L’écriture de ce texte est très belle et poétique je cite un passage dit par Dina à son arrivée à Volvestre « Le car penche, on descend les marches, ça tremble, ça chatouille les mollets, les dents. Maman porte les valises. Elle a des bras forts. Dehors ça souffle comme un four chaud autour du rôti. Le car barrit, ça pétarade, on se tord les chevilles dans l’herbe brulée…La route, elle a des pansements clairs. »
Nicoletta
Un texte en rythme, en creux, qui laisse place au jeu du comédien /de la comédienne, à l’imaginaire des spectateurices. De la place dans le texte pour nous, lecteurices qui allons y prendre part. Cette place, ce creux, c’est du vide nécessaire, comme le vide dans la mère de Dina, comme le vide qui fait flotter les rêves dans le corps des enfants. Et ça marche, c’est étrange au début, comme la mère de Dina, mais ça marche et drôlement bien. L’embarquement est immédiat, d’abord dans le langage, celui de Dina. On voit tout, on comprend tout, dans ses phrases courtes, qui laissent nos déductions en suspens, le désir de voir où elle va, où elle nous emmène comme ça, déterminée, courageuse, pour trois nuits et quatre jours, seule avec sa maman. On s’attache vite et intensément aux personnages, à leurs relations. Le langage imagé semi-inventé-décalé de Solène est tout aussi créatif et enthousiasmant. Je suis retombée en enfance, et moi aussi j’ai voulu croire à leur plan improbable pour aider la mère de Dina.

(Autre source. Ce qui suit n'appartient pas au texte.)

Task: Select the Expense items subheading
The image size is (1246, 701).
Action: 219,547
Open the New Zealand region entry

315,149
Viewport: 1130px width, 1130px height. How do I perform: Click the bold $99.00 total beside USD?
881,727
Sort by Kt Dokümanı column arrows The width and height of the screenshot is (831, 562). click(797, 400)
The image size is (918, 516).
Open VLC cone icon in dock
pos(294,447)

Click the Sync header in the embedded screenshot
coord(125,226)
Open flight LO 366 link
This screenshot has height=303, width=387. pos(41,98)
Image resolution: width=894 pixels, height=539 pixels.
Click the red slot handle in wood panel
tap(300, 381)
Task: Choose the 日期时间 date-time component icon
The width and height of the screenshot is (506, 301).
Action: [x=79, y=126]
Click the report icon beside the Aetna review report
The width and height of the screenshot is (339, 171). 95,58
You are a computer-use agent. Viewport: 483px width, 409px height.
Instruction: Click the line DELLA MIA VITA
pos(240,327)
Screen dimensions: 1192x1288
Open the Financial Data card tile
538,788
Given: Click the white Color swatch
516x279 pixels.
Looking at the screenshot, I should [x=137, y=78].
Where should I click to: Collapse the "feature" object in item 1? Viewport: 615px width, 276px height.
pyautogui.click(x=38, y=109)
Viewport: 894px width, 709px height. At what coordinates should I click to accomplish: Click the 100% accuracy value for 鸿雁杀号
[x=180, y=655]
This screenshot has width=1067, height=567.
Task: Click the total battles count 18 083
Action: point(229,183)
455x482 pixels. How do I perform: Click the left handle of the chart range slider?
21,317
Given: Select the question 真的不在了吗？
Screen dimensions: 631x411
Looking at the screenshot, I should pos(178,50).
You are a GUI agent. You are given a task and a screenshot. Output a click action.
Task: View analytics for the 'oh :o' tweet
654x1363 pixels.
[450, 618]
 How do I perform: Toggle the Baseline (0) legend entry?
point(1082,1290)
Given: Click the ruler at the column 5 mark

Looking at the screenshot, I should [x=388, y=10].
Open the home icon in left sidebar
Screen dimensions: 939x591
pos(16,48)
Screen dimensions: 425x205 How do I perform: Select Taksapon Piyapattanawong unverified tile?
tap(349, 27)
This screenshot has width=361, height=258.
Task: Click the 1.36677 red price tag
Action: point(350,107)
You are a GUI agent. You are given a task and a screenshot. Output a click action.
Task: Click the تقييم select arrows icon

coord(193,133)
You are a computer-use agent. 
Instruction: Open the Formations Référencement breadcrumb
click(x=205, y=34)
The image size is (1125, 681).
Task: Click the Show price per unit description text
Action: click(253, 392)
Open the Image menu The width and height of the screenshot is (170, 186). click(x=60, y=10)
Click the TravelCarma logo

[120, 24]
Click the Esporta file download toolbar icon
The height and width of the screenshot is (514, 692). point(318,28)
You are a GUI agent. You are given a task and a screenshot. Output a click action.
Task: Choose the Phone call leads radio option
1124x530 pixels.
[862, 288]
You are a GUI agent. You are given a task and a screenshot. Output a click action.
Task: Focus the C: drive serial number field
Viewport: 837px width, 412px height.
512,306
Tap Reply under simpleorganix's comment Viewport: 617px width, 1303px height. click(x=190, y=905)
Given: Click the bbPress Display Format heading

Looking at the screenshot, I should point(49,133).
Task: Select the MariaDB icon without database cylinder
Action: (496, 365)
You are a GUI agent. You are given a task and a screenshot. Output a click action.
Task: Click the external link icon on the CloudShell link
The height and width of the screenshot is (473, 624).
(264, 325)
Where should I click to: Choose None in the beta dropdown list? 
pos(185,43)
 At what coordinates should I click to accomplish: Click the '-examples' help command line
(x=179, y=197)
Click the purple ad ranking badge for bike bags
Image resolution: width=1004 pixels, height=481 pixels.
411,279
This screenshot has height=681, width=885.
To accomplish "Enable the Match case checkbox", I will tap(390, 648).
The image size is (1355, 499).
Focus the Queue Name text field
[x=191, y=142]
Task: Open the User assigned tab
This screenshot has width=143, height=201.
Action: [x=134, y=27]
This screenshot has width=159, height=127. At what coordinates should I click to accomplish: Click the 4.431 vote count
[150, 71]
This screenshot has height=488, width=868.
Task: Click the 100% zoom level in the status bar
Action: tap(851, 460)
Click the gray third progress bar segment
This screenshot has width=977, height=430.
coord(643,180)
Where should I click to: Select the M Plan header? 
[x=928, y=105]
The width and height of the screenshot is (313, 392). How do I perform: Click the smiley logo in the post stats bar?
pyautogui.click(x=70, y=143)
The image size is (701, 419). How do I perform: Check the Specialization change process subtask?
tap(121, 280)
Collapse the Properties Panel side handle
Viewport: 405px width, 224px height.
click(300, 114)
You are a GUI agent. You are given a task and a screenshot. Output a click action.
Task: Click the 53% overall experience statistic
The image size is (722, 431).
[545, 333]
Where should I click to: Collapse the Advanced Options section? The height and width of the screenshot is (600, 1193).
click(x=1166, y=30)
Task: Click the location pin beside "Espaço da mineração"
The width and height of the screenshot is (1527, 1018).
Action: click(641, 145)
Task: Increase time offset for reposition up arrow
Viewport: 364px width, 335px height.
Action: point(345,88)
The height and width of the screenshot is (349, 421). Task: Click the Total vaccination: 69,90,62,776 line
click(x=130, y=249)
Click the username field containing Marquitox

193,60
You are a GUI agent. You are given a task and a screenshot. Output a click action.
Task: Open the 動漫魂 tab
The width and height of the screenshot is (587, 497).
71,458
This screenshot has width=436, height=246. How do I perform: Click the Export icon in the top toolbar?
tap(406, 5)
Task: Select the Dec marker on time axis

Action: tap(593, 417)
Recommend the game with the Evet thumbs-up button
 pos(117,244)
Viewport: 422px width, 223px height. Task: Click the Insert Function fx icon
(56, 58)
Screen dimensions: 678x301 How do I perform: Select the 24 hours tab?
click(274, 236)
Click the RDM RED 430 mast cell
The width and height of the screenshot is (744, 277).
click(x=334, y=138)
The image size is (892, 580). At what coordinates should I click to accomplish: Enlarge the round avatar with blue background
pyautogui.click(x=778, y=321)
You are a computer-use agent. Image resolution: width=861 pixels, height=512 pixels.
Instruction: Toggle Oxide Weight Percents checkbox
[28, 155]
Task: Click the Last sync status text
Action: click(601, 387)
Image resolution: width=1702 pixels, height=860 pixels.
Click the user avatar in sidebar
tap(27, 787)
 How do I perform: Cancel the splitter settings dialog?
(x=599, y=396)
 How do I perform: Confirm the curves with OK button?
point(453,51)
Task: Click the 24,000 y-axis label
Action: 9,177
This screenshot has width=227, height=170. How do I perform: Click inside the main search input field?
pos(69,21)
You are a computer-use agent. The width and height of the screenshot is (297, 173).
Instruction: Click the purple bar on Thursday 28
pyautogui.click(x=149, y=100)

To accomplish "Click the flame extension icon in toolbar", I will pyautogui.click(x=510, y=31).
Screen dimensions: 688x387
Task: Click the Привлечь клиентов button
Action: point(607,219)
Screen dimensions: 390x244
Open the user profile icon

L’écriture fait aussi beaucoup appel à nos sens, aux sensations, au ressenti. […]Ces mots passent par nos corps, les interpellent, les chatouillent du dedans. Et tout ce vocabulaire ultra-sensitif vient rebondir contre le corps mou et immobile de la mère-poupée de chiffon. Je trouve ce contraste très beau. Ce n’est pas une opposition, mais une mise en lumière de plusieurs réalités, une façon délicate et poétique de célébrer nos différences.
Elsa
Autant le dire de suite, j’adore cette pièce. Le thème abordé n’est pas facile à traiter, et par le biais de l’amour fille-mère et mère-fille qui transparaît en filigrane tout au long de la pièce aussi bien dans les répliques de Dina que dans ses actes, le propos en ressort grandi.
Il y a longtemps que je n’avais pas lu une pièce qui me plaise autant. Enfin dirais-je ! Elle est un concentré d’émotions, de poésies, de trouvailles, d’amour, de philosophie. C’est une pièce à
l’écriture simple mais efficace, d’une intelligence indéniable, pleine de finesse, de douceur et de délicatesse.
C’est une pièce riche de tant de choses : l’inventivité lexicale du langage de Solène et Samuel qui n’entrave en rien la bonne compréhension du propos, la façon dont les enfants traduisent le handicap dont souffre la mère, comment ils s’en emparent, comment ils sont capables de voir le monde différemment en s’en imprégnant… Vraiment, une pièce magnifique, très réussie.